KawanJariNews.com – SURABAYA – Yulianto Kiswocahyono, S.E., S.H., BKP resmi diambil sumpahnya sebagai advokat di Pengadilan Tinggi Surabaya pada Jumat (17/4/2026). Prosesi tersebut menjadi tahapan resmi yang menandai dimulainya tanggung jawab profesi dalam memberikan layanan hukum kepada masyarakat sesuai ketentuan peraturan perundang-undangan.
Pengambilan sumpah advokat tersebut dilaksanakan bersama organisasi advokat FERADI WPI dan merupakan bagian dari tahapan wajib sebagaimana diatur dalam Undang-Undang Nomor 18 Tahun 2003 tentang Advokat. Prosesi ini menjadi syarat utama bagi seorang calon advokat sebelum menjalankan praktik hukum secara sah di Indonesia.
Pelaksanaan sumpah berlangsung di lingkungan Pengadilan Tinggi Surabaya dengan dihadiri oleh unsur organisasi advokat serta pihak terkait lainnya. Dalam prosesi tersebut, sumpah diucapkan di hadapan pengadilan sebagai bentuk komitmen terhadap hukum, keadilan, dan kode etik profesi advokat.
Momentum pengambilan sumpah advokat tidak hanya dimaknai sebagai proses administratif, tetapi juga sebagai penegasan tanggung jawab moral dan profesional. Seorang advokat dituntut tidak hanya memahami aturan hukum, tetapi juga menjaga integritas, independensi, serta menjunjung tinggi prinsip keadilan dalam setiap pelaksanaan tugasnya.
Di tengah perkembangan dinamika hukum yang semakin kompleks, peran advokat menjadi semakin penting dalam memberikan pendampingan hukum kepada masyarakat. Advokat juga memiliki fungsi strategis dalam membantu menciptakan kepastian hukum, baik dalam penyelesaian perkara keperdataan maupun pidana.
Selain itu, kehadiran advokat juga berperan dalam mendukung aktivitas dunia usaha.
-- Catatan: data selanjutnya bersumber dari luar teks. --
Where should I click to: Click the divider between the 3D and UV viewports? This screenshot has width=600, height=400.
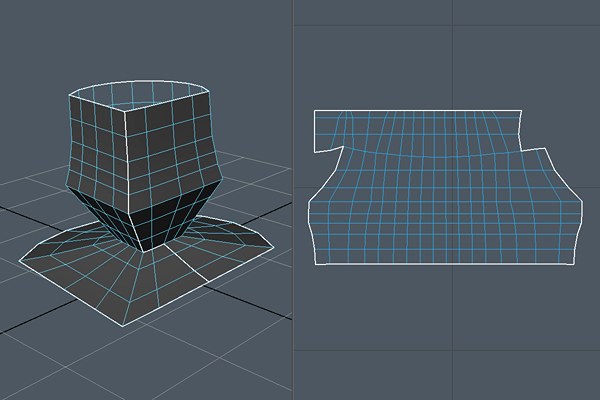pos(293,200)
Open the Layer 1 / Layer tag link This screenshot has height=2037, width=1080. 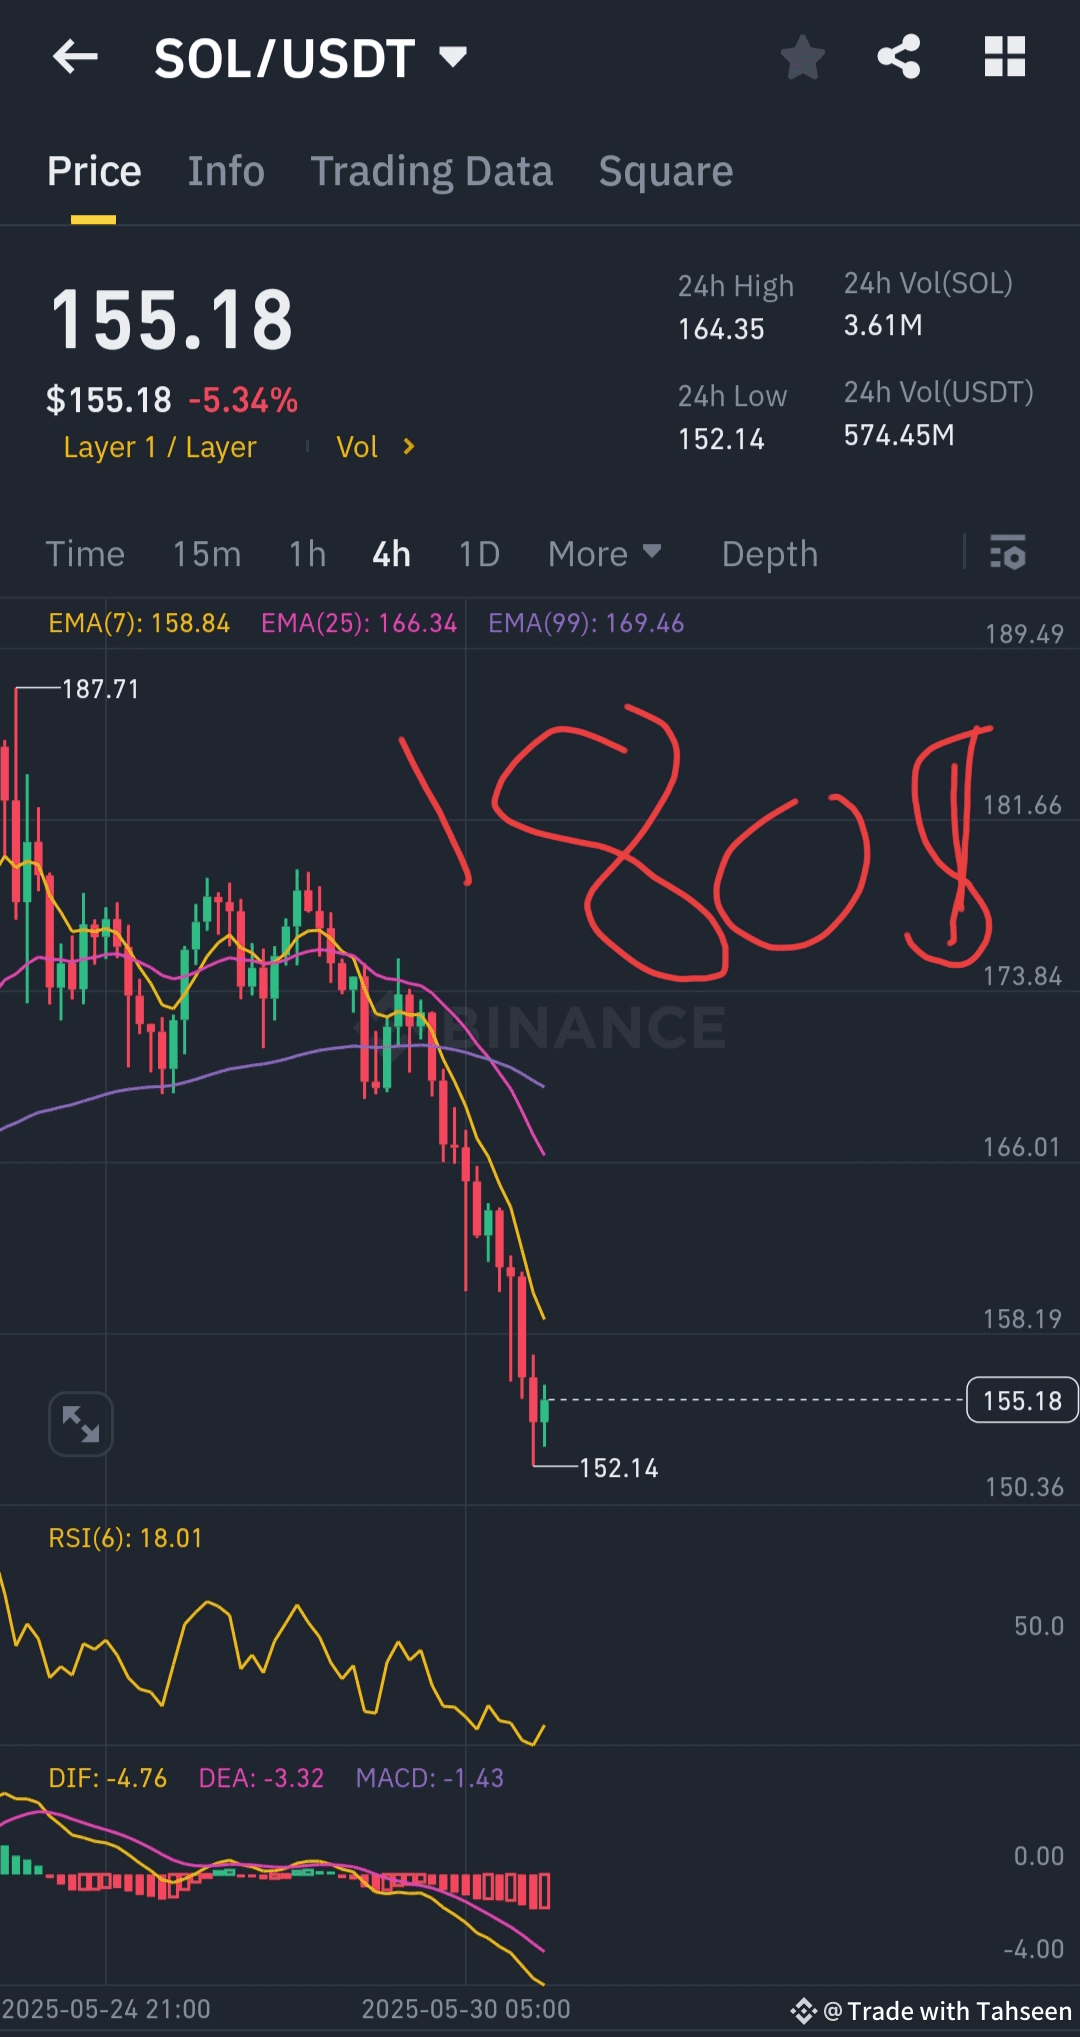point(160,447)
Dalam praktiknya, advokat diperlukan untuk memberikan pendampingan hukum, memastikan kepatuhan terhadap regulasi, serta membantu penyelesaian sengketa yang mungkin timbul dalam kegiatan ekonomi.
Kehadiran FERADI WPI dalam prosesi tersebut mencerminkan peran organisasi advokat dalam membina dan mengawal kualitas profesi. Organisasi advokat tidak hanya berfungsi sebagai wadah administratif, tetapi juga memiliki tanggung jawab dalam menjaga marwah profesi serta memastikan anggotanya menjalankan tugas sesuai dengan kode etik dan standar profesional.
Seluruh tahapan yang dilalui oleh advokat sebelum diambil sumpahnya, termasuk pendidikan profesi dan pemenuhan persyaratan administratif, menjadi bagian dari proses pembentukan kualitas dan integritas advokat dalam menjalankan profesinya.
Pengambilan sumpah advokat merupakan bagian penting dalam sistem peradilan di Indonesia. Setelah diambil sumpahnya di hadapan pengadilan tinggi, seorang advokat memperoleh legitimasi hukum untuk menjalankan profesinya sebagai salah satu unsur penegak hukum.
Peran advokat dalam sistem hukum tidak hanya sebagai pendamping bagi pencari keadilan, tetapi juga sebagai penjaga prinsip due process of law. Dalam konteks yang lebih luas, keberadaan advokat yang profesional dan berintegritas menjadi faktor penting dalam menjaga keseimbangan antara kekuasaan, hak warga negara, dan kepastian hukum.
Bagi masyarakat, keberadaan advokat memberikan akses terhadap bantuan hukum yang adil dan profesional. Sementara bagi dunia usaha, advokat menjadi bagian penting dalam menjaga stabilitas hukum serta mendukung iklim investasi yang sehat dan berkeadilan.
Penguatan profesi advokat melalui proses sumpah ini diharapkan dapat melahirkan praktisi hukum yang mampu menjawab tantangan zaman serta berkontribusi dalam meningkatkan kualitas penegakan hukum di Indonesia.
Dengan telah dilaksanakannya sumpah advokat di Pengadilan Tinggi Surabaya pada 17 April 2026, Yulianto Kiswocahyono secara resmi memasuki dunia praktik hukum dengan tanggung jawab profesional yang melekat. Diharapkan, advokat yang baru disumpah dapat menjalankan profesinya dengan menjunjung tinggi integritas, kejujuran, serta komitmen terhadap keadilan, sekaligus memberikan kontribusi nyata bagi masyarakat dan sistem hukum nasional.